#### [YOUR GOAL]
Give back exactly the line containing "Toggle the Show/Hide Console Tree icon" and all that follow it in the data below, with the pictures left out.

------------------------

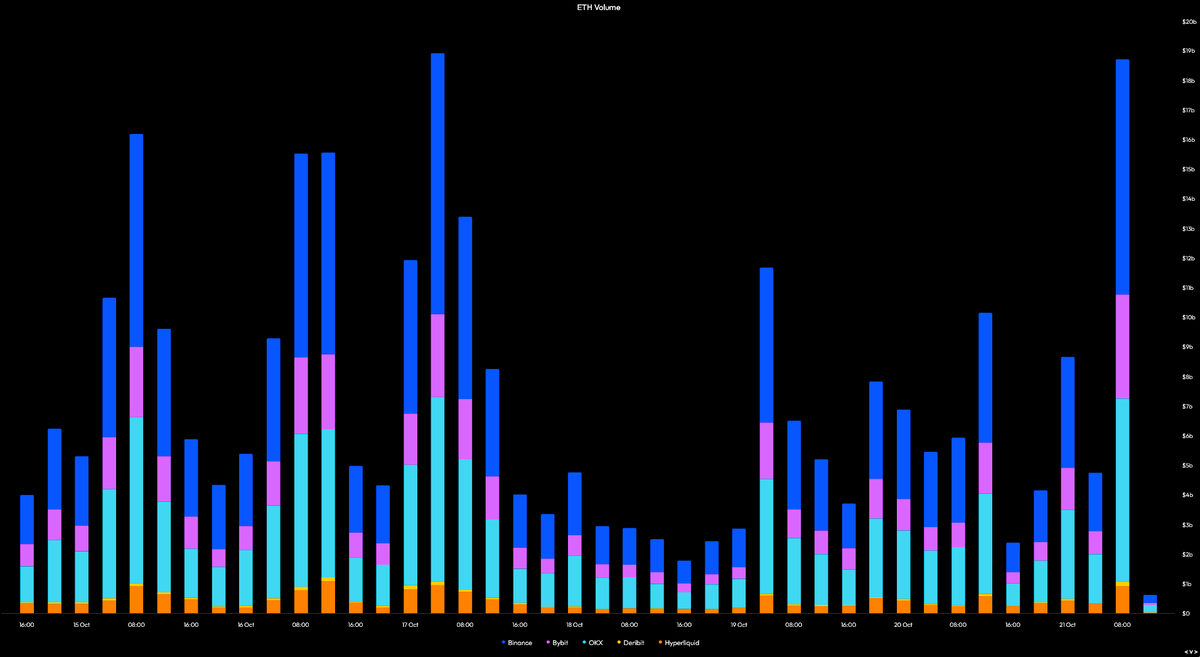This screenshot has width=1200, height=657.
Task: Toggle the Deribit series off
Action: [633, 643]
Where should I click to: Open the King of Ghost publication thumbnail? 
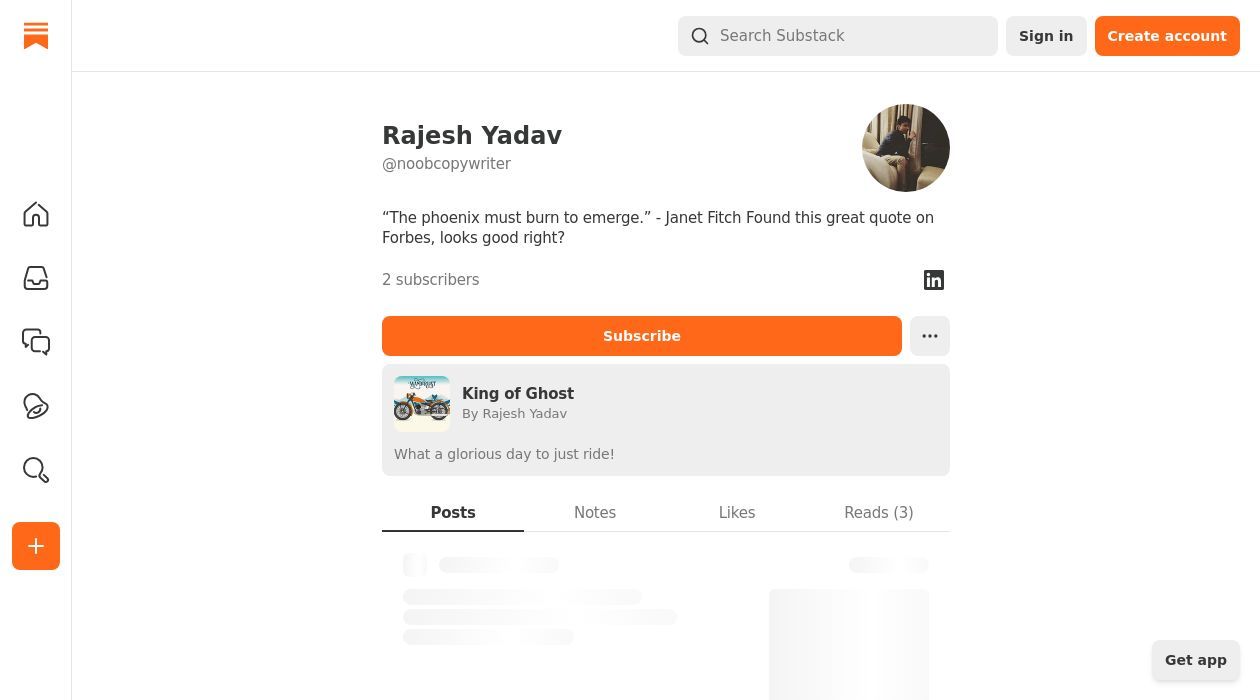tap(422, 404)
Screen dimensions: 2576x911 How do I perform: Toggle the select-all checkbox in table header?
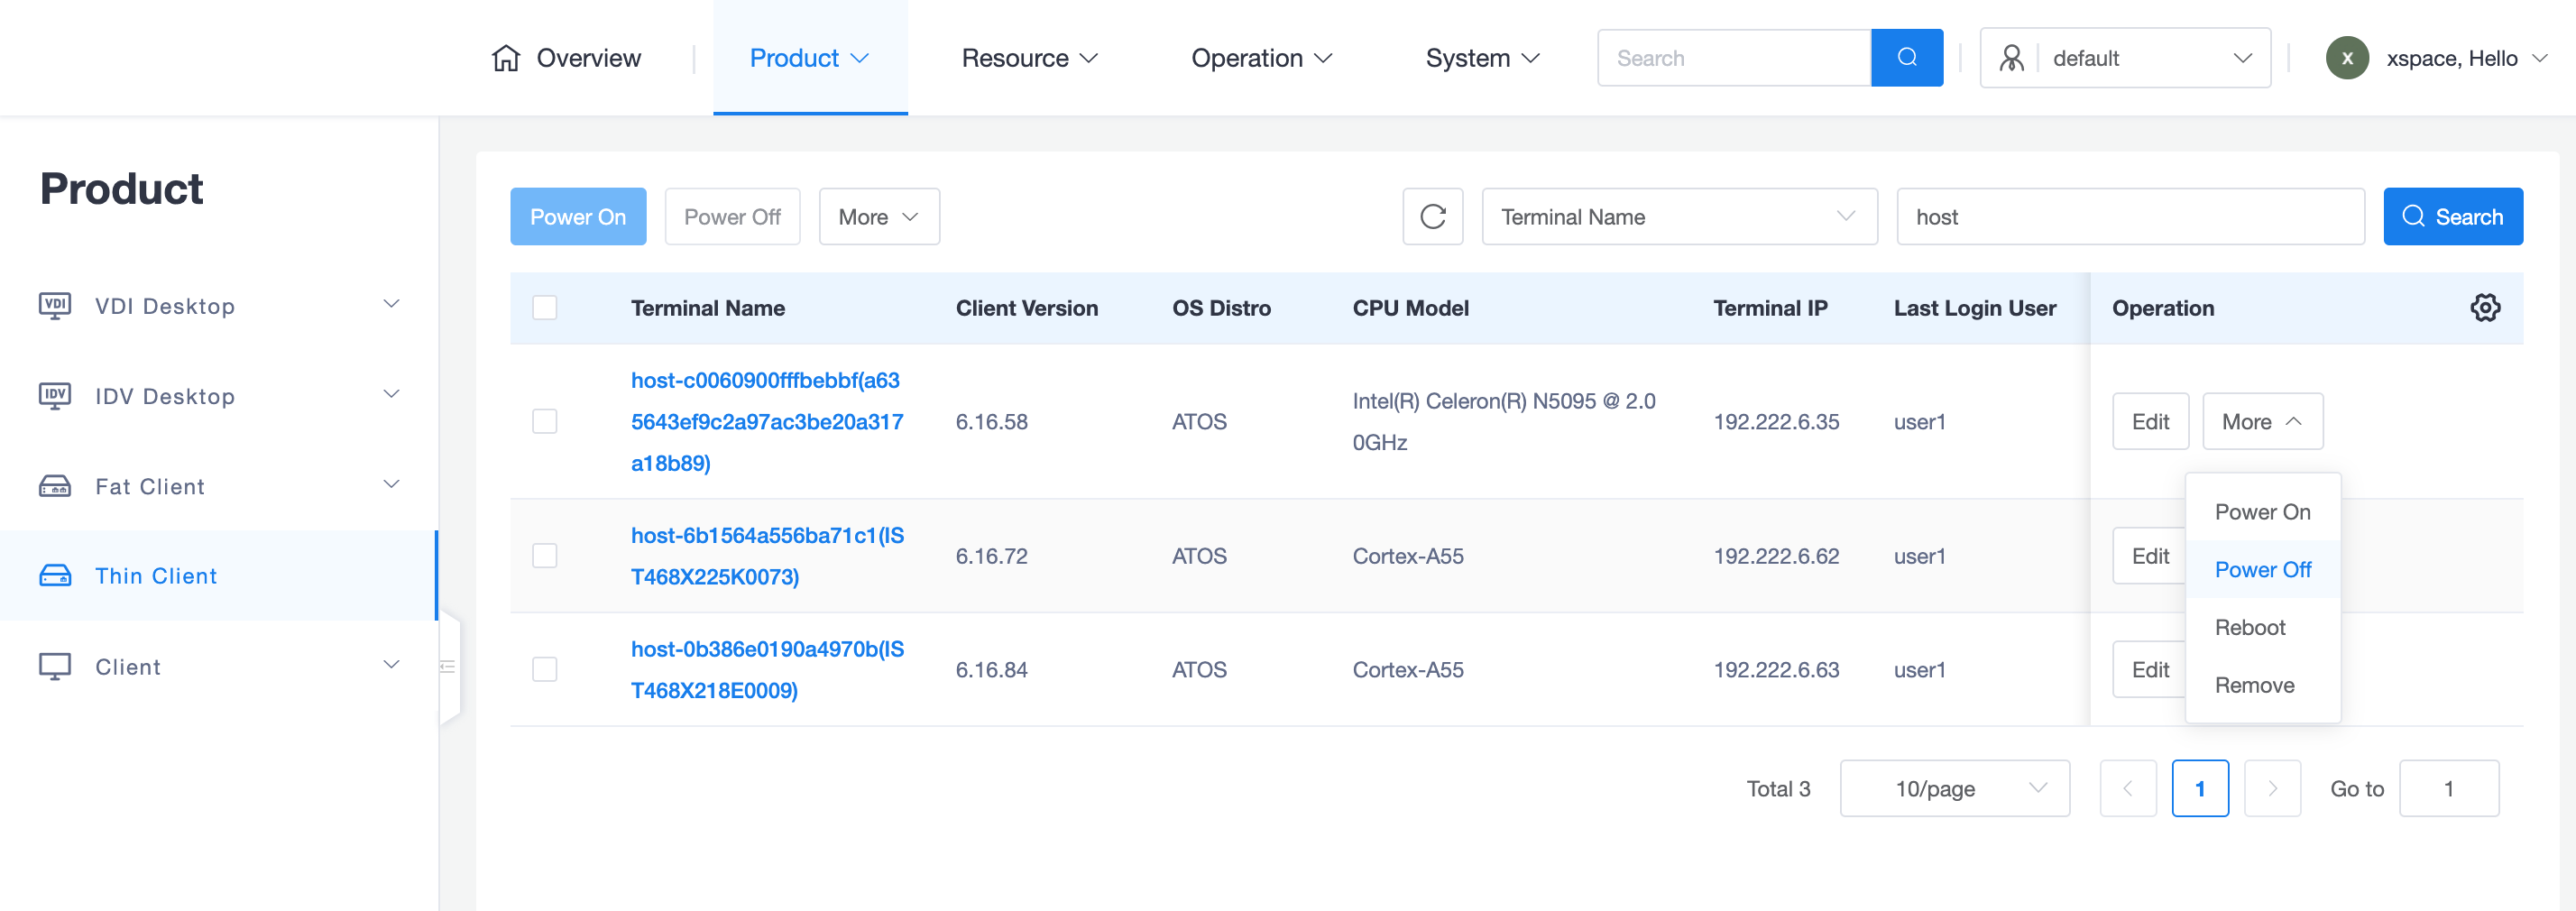coord(545,308)
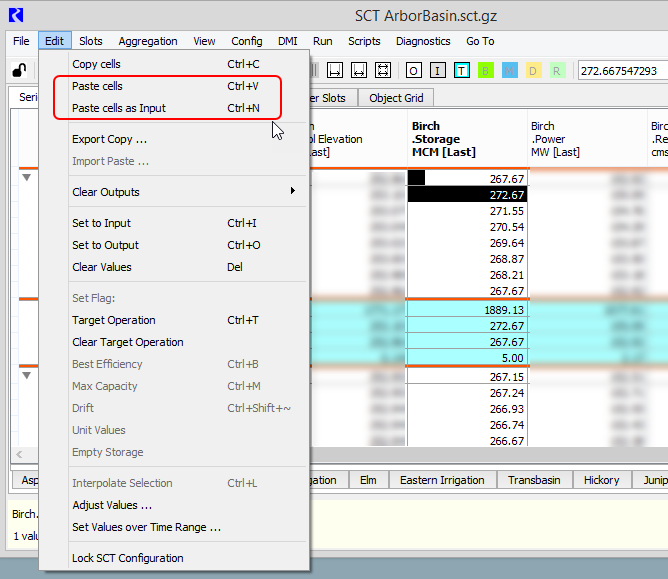
Task: Click the cyan T target flag button
Action: 461,70
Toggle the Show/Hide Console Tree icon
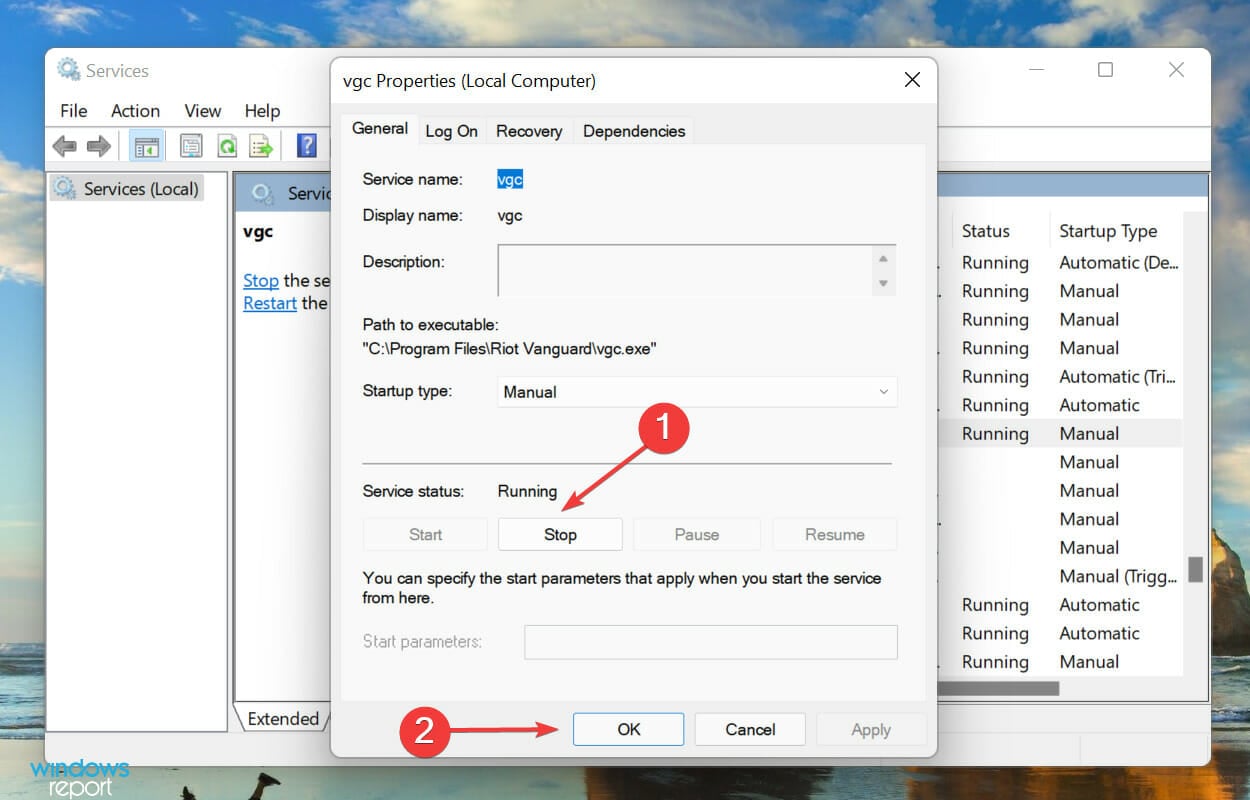1250x800 pixels. coord(147,147)
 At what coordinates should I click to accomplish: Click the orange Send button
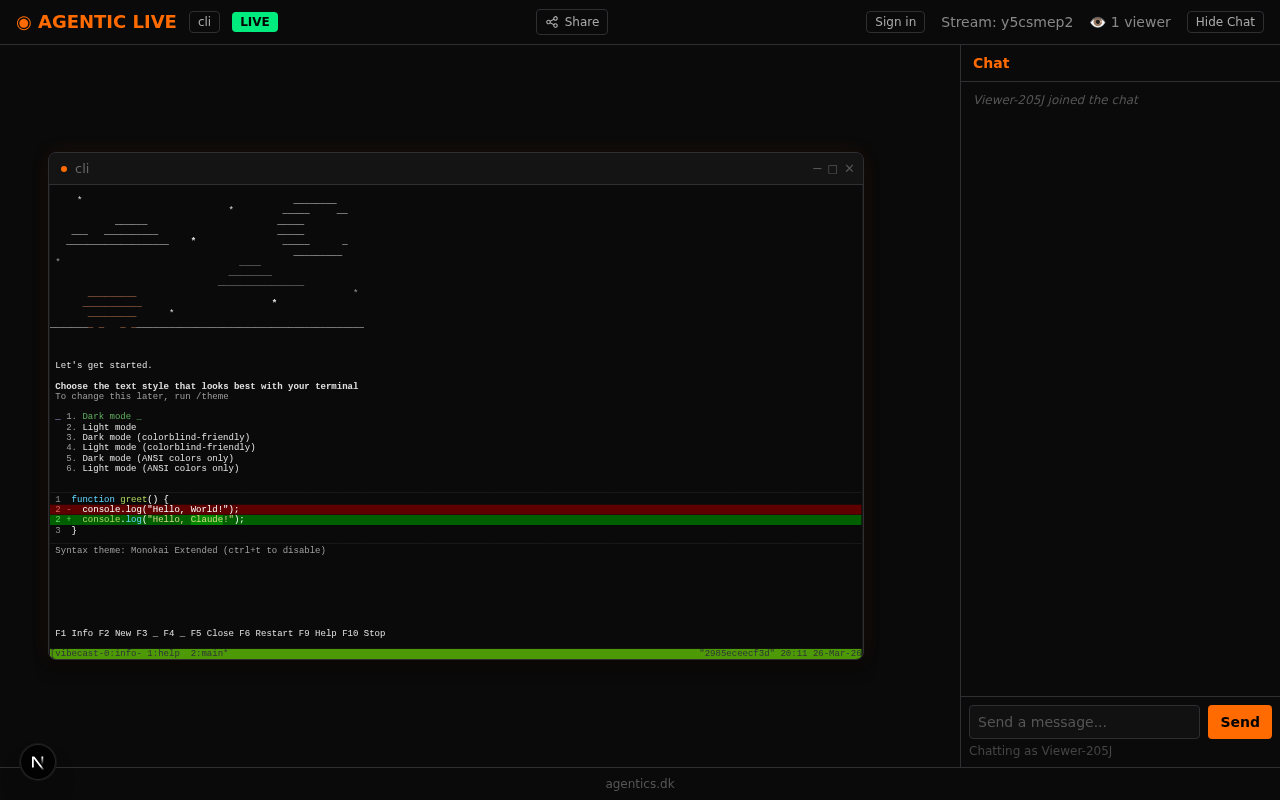tap(1239, 722)
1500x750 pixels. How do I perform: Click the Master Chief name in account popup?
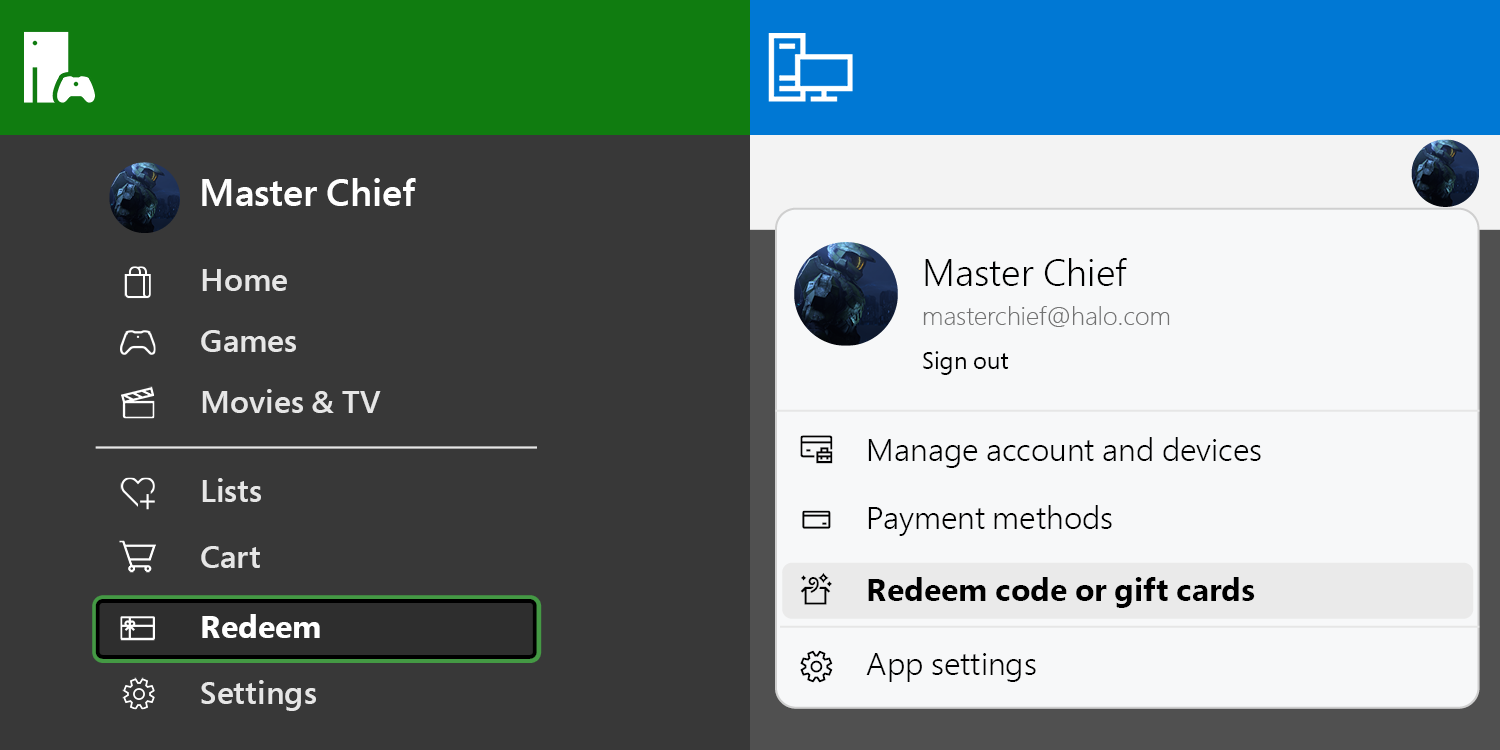pyautogui.click(x=1024, y=273)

------------------------

#### [EXERCISE OUTPUT]
Toggle the Show/Hide Console Tree icon
1250x800 pixels. coord(147,147)
 At what coordinates should I click to accomplish: Click the orange Send button
tap(1239, 722)
1500x750 pixels. How do I perform: Click the Master Chief name in account popup?
pyautogui.click(x=1024, y=273)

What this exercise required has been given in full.